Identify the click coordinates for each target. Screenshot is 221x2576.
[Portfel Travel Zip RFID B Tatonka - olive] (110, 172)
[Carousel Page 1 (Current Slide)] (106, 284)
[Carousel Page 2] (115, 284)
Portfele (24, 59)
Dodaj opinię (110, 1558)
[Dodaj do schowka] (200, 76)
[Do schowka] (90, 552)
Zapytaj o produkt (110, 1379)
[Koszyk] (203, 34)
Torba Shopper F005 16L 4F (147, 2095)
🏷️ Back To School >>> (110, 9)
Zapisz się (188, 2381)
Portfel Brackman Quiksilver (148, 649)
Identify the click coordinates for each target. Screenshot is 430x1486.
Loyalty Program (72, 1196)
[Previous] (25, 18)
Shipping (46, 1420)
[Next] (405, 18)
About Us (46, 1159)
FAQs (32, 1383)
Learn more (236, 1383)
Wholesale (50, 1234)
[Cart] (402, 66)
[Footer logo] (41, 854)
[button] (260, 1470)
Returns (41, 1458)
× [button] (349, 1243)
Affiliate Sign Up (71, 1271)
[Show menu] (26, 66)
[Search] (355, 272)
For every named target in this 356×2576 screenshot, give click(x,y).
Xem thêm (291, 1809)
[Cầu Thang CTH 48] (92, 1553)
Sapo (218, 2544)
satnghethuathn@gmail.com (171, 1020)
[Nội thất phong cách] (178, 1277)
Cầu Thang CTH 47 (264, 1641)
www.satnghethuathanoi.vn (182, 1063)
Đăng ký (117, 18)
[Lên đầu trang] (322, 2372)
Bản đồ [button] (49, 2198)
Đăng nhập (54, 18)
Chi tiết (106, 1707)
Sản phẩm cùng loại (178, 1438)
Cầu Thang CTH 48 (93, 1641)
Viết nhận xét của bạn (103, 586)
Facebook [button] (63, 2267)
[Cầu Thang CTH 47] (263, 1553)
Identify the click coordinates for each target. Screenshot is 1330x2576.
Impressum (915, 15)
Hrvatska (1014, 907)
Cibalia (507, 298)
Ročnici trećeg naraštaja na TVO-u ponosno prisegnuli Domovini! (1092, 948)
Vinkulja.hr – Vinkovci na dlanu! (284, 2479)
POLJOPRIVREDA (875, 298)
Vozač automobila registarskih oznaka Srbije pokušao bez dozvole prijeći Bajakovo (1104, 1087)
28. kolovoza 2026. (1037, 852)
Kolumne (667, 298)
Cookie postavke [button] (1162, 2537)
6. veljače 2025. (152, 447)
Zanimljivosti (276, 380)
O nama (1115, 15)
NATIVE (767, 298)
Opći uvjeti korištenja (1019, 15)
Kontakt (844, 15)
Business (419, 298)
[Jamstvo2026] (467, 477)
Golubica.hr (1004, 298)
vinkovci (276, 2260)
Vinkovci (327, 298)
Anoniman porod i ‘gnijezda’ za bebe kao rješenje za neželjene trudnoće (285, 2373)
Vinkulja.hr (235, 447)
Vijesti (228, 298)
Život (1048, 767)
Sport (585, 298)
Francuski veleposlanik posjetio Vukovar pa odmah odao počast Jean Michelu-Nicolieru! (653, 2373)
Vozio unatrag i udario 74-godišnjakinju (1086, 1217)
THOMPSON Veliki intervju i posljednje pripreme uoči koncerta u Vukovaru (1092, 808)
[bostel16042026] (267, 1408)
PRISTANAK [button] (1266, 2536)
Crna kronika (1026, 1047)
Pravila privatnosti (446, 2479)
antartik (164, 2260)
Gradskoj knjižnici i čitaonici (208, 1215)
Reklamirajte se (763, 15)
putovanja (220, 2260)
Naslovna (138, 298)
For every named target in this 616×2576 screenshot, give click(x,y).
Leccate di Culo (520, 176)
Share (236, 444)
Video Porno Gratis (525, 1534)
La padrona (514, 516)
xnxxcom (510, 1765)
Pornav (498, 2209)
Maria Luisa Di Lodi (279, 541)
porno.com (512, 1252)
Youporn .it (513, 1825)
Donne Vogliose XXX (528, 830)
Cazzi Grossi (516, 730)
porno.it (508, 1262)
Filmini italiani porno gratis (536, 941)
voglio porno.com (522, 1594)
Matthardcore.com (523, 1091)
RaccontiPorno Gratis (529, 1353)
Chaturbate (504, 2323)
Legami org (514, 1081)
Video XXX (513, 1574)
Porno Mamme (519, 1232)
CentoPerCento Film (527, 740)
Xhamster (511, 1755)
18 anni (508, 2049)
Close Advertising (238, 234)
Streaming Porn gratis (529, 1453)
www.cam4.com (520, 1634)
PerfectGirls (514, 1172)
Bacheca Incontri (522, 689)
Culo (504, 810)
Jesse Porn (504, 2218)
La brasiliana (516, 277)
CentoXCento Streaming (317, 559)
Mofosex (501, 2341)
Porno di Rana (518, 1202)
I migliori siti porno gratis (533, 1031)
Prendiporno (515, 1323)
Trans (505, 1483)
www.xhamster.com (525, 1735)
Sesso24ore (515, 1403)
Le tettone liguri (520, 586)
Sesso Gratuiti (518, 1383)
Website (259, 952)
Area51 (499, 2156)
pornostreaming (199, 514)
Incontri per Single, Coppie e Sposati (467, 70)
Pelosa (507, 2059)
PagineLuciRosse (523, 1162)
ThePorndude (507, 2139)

----

→ Instructions for the task
Retype the records in full, keeping every word as it is.

→ Solution
Identify the click coordinates for each target. Screenshot is 221x2576.
[Portfel Travel Zip RFID B Tatonka - olive] (110, 172)
[Carousel Page 1 (Current Slide)] (106, 284)
[Carousel Page 2] (115, 284)
Portfele (24, 59)
Dodaj opinię (110, 1558)
[Dodaj do schowka] (200, 76)
[Do schowka] (90, 552)
Zapytaj o produkt (110, 1379)
[Koszyk] (203, 34)
Torba Shopper F005 16L 4F (147, 2095)
🏷️ Back To School >>> (110, 9)
Zapisz się (188, 2381)
Portfel Brackman Quiksilver (148, 649)
Identify the click coordinates for each target. Screenshot is 430x1486.
Loyalty Program (72, 1196)
[Previous] (25, 18)
Shipping (46, 1420)
[Next] (405, 18)
About Us (46, 1159)
FAQs (32, 1383)
Learn more (236, 1383)
Wholesale (50, 1234)
[Cart] (402, 66)
[Footer logo] (41, 854)
[button] (260, 1470)
Returns (41, 1458)
× [button] (349, 1243)
Affiliate Sign Up (71, 1271)
[Show menu] (26, 66)
[Search] (355, 272)
For every named target in this 356×2576 screenshot, give click(x,y).
Xem thêm (291, 1809)
[Cầu Thang CTH 48] (92, 1553)
Sapo (218, 2544)
satnghethuathn@gmail.com (171, 1020)
[Nội thất phong cách] (178, 1277)
Cầu Thang CTH 47 (264, 1641)
www.satnghethuathanoi.vn (182, 1063)
Đăng ký (117, 18)
[Lên đầu trang] (322, 2372)
Bản đồ [button] (49, 2198)
Đăng nhập (54, 18)
Chi tiết (106, 1707)
Sản phẩm cùng loại (178, 1438)
Cầu Thang CTH 48 (93, 1641)
Viết nhận xét của bạn (103, 586)
Facebook [button] (63, 2267)
[Cầu Thang CTH 47] (263, 1553)
Identify the click coordinates for each target. Screenshot is 1330x2576.
Impressum (915, 15)
Hrvatska (1014, 907)
Cibalia (507, 298)
Ročnici trećeg naraštaja na TVO-u ponosno prisegnuli Domovini! (1092, 948)
Vinkulja.hr – Vinkovci na dlanu! (284, 2479)
POLJOPRIVREDA (875, 298)
Vozač automobila registarskih oznaka Srbije pokušao bez dozvole prijeći Bajakovo (1104, 1087)
28. kolovoza 2026. (1037, 852)
Kolumne (667, 298)
Cookie postavke [button] (1162, 2537)
6. veljače 2025. (152, 447)
Zanimljivosti (276, 380)
O nama (1115, 15)
NATIVE (767, 298)
Opći uvjeti korištenja (1019, 15)
Kontakt (844, 15)
Business (419, 298)
[Jamstvo2026] (467, 477)
Golubica.hr (1004, 298)
vinkovci (276, 2260)
Vinkovci (327, 298)
Anoniman porod i ‘gnijezda’ za bebe kao rješenje za neželjene trudnoće (285, 2373)
Vinkulja.hr (235, 447)
Vijesti (228, 298)
Život (1048, 767)
Sport (585, 298)
Francuski veleposlanik posjetio Vukovar pa odmah odao počast Jean Michelu-Nicolieru! (653, 2373)
Vozio unatrag i udario 74-godišnjakinju (1086, 1217)
THOMPSON Veliki intervju i posljednje pripreme uoči koncerta u Vukovaru (1092, 808)
[bostel16042026] (267, 1408)
PRISTANAK [button] (1266, 2536)
Crna kronika (1026, 1047)
Pravila privatnosti (446, 2479)
antartik (164, 2260)
Gradskoj knjižnici i čitaonici (208, 1215)
Reklamirajte se (763, 15)
putovanja (220, 2260)
Naslovna (138, 298)
For every named target in this 616×2576 screenshot, give click(x,y).
Leccate di Culo (520, 176)
Share (236, 444)
Video Porno Gratis (525, 1534)
La padrona (514, 516)
xnxxcom (510, 1765)
Pornav (498, 2209)
Maria Luisa Di Lodi (279, 541)
porno.com (512, 1252)
Youporn .it (513, 1825)
Donne Vogliose XXX (528, 830)
Cazzi Grossi (516, 730)
porno.it (508, 1262)
Filmini italiani porno gratis (536, 941)
voglio porno.com (522, 1594)
Matthardcore.com (523, 1091)
RaccontiPorno Gratis (529, 1353)
Chaturbate (504, 2323)
Legami org (514, 1081)
Video XXX (513, 1574)
Porno Mamme (519, 1232)
CentoPerCento Film (527, 740)
Xhamster (511, 1755)
18 anni (508, 2049)
Close Advertising (238, 234)
Streaming Porn gratis (529, 1453)
www.cam4.com (520, 1634)
PerfectGirls (514, 1172)
Bacheca Incontri (522, 689)
Culo (504, 810)
Jesse Porn (504, 2218)
La brasiliana (516, 277)
CentoXCento Streaming (317, 559)
Mofosex (501, 2341)
Porno di Rana (518, 1202)
I migliori siti porno gratis (533, 1031)
Prendiporno (515, 1323)
Trans (505, 1483)
www.xhamster.com (525, 1735)
Sesso24ore (515, 1403)
Le tettone liguri (520, 586)
Sesso Gratuiti (518, 1383)
Website (259, 952)
Area51 (499, 2156)
pornostreaming (199, 514)
Incontri per Single, Coppie e Sposati (467, 70)
Pelosa (507, 2059)
PagineLuciRosse (523, 1162)
ThePorndude (507, 2139)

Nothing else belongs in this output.